Letztendlich wissen wir aus den letzten Jahren, dass vor allem Lokale in Wiener Neustadt ständig wechseln. Neue Wohnungen werden so viele gebaut wie noch nie. Wir dürfen also gespannt sein, wie sich Wiener Neustadt entwickelt und ob es sich auf lange Sicht als Studierendenstadt etablieren kann. #

FACTS:
FH Wiener Neustadt
Gegründet: 1994 als erste Fachhochschule in Österreich
Standorte:

  • Wiener Neustadt (Campus 1 und City Campus)
  • Wieselburg
  • Tulln

Aktuell Studierende:
ca. 4000, rund 1900 davon am City Campus
Studiengänge: 37 Studiengänge in den Bereichen Wirtschaft, Technik, Gesundheit, Sport und Sicherheit
Link: http://www.fhwn.ac.at

Katharina Narosy ist 22 Jahre alt, kommt ursprünglich aus Winzendorf, lebt aber seit September diesen Jahres in Wiener Neustadt. Sie studiert seit Herbst 2019 am FH City Campus Business Consultancy International.
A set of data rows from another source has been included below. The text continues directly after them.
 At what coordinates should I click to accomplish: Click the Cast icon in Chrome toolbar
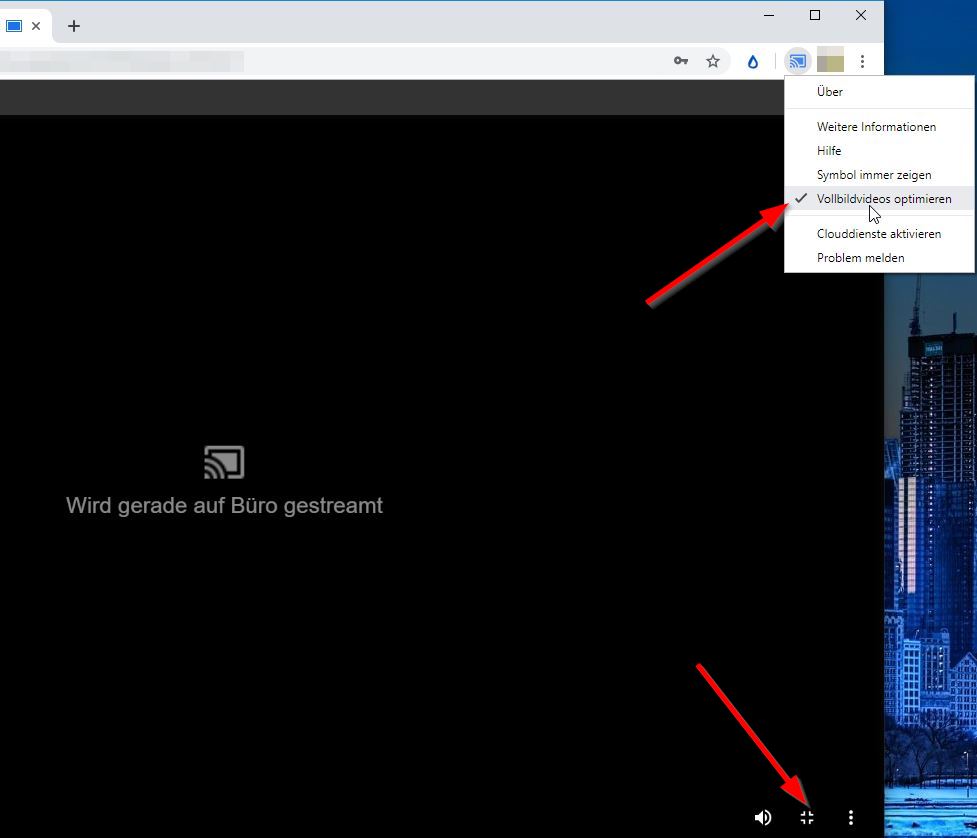[x=797, y=61]
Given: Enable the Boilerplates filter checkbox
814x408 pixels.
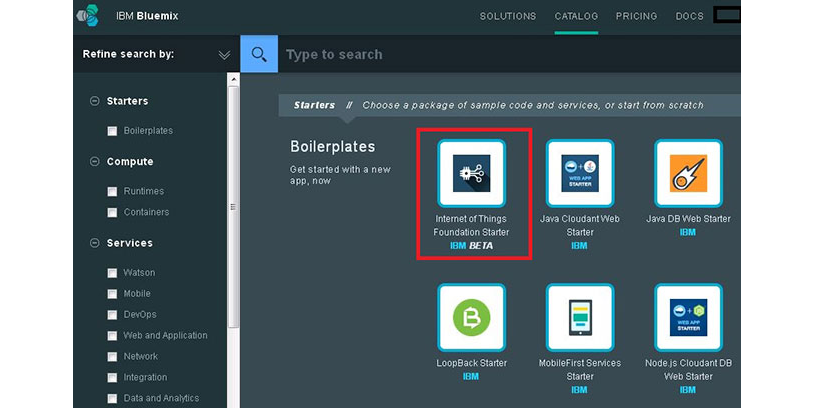Looking at the screenshot, I should coord(113,131).
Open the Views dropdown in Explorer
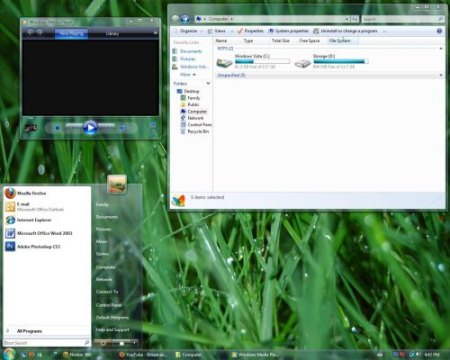 pyautogui.click(x=220, y=31)
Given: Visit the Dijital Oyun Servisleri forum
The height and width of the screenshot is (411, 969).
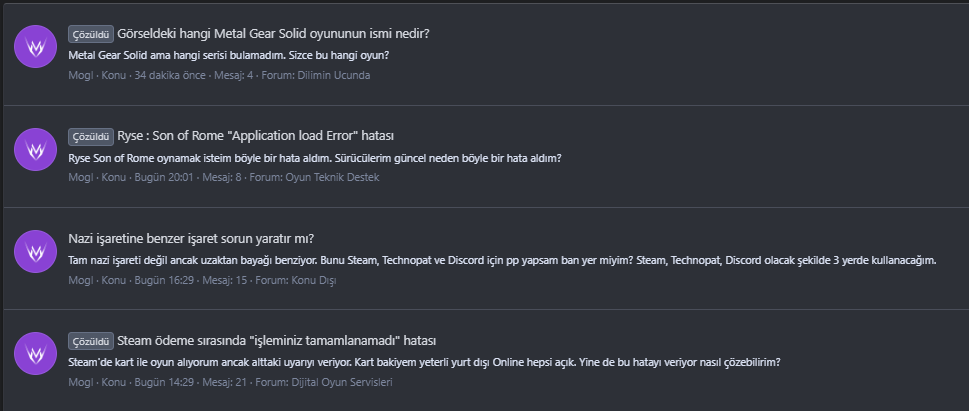Looking at the screenshot, I should coord(343,382).
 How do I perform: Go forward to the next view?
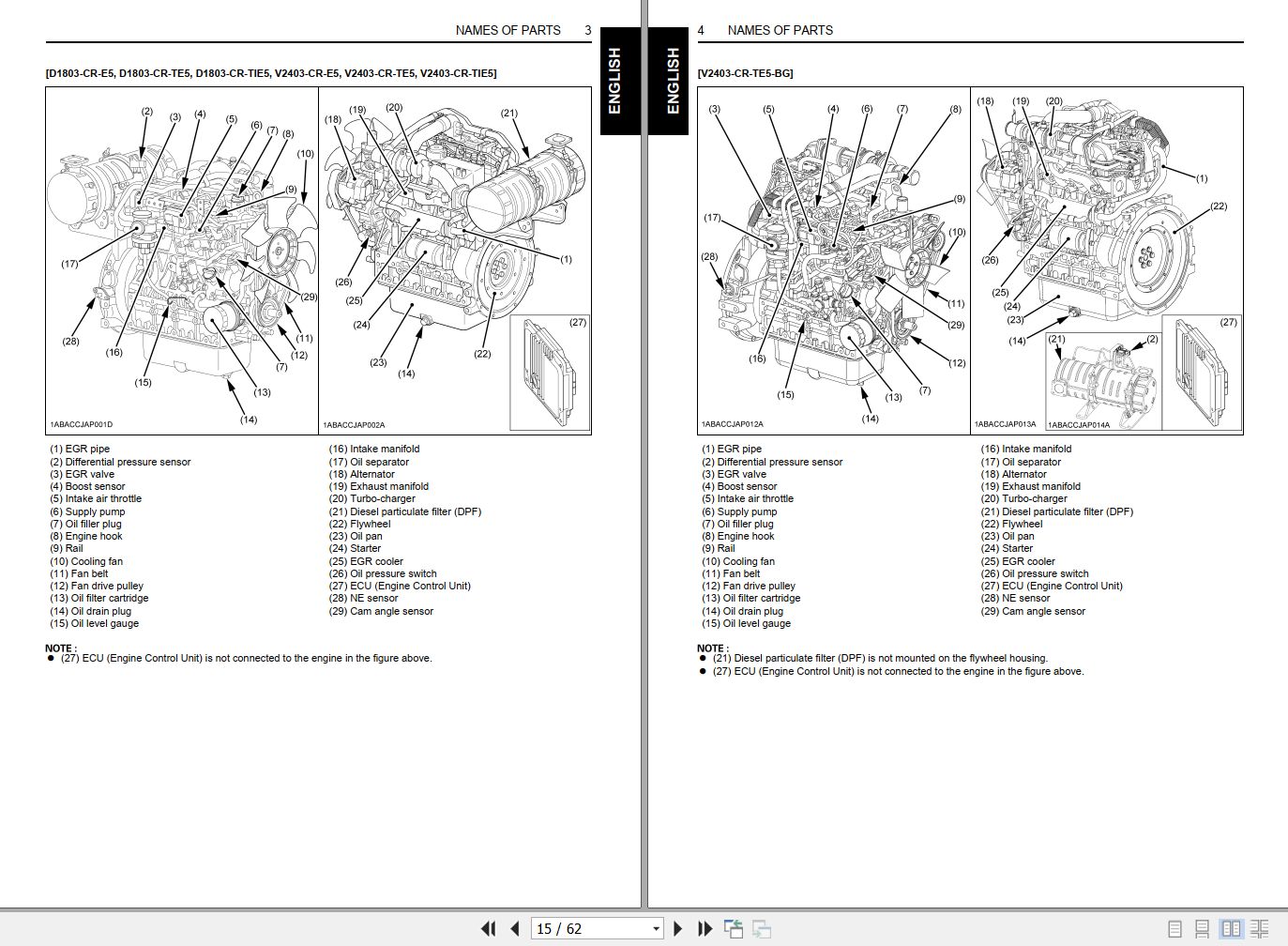(760, 928)
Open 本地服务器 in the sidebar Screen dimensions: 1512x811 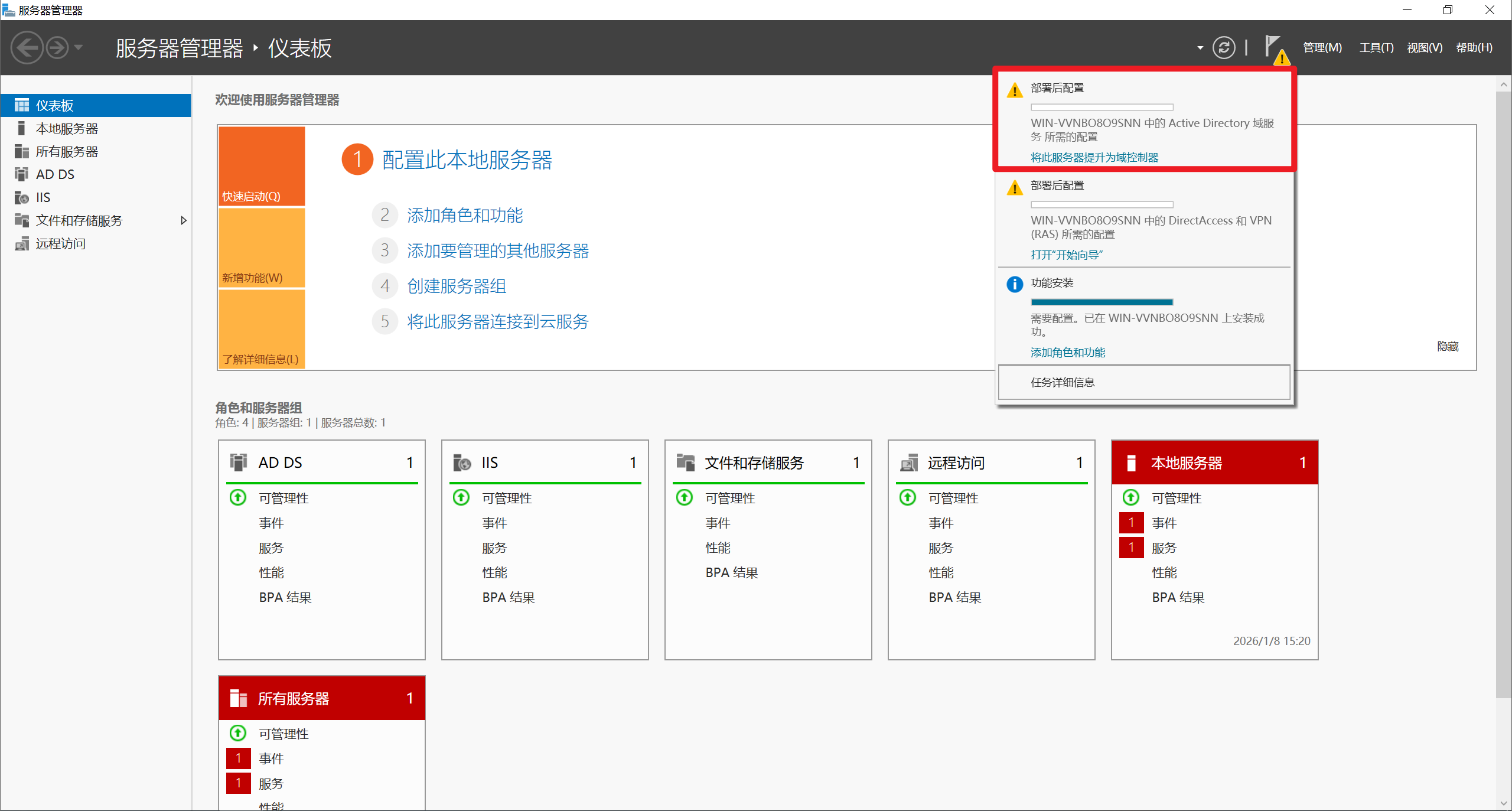67,128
Paurnna Kolanchery ist 21 Jahre alt, sie ist aus Wien und lebt auch dort. Sie studiert seit Herbst 2019 am FH City Campus Business Consultancy International.

Iveta Juhásová ist 21 Jahre alt, lebt zurzeit im Wihast Studentenwohnheim in Wiener Neustadt, kommt aber aus Bratislava, Slowakei. Sie studiert seit Herbst 2019 am FH City Campus Business Consultancy International.

Emma Kubicek ist 22 Jahre alt und lebt in Guntramsdorf. Im September startete sie mit dem Master Studiengang Sales Management für technische Produkte und Dienstleistungen am FH City Campus.

Fabian Pointinger ist 20 Jahre alt, kommt ursprünglich aus Prambachkirchen in Oberösterreich, wohnt aber derzeit unter der Woche im Wihast Studentenwohnheim in Wiener Neustadt. Er studiert seit Herbst 2019 am FH City Campus Business Consultancy International.